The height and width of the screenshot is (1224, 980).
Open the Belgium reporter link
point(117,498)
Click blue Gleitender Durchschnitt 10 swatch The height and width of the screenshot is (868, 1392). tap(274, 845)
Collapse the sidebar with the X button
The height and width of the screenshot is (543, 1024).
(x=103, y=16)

◇ ◇ ◇

◆ **REQUIREMENT**
Set down every one of the records above again, unchanged and in the same order.

◆ **ANSWER FOR THIS EXERCISE**
The height and width of the screenshot is (1224, 980).
Open the Belgium reporter link
point(117,498)
Click blue Gleitender Durchschnitt 10 swatch The height and width of the screenshot is (868, 1392). tap(274, 845)
Collapse the sidebar with the X button
The height and width of the screenshot is (543, 1024).
(x=103, y=16)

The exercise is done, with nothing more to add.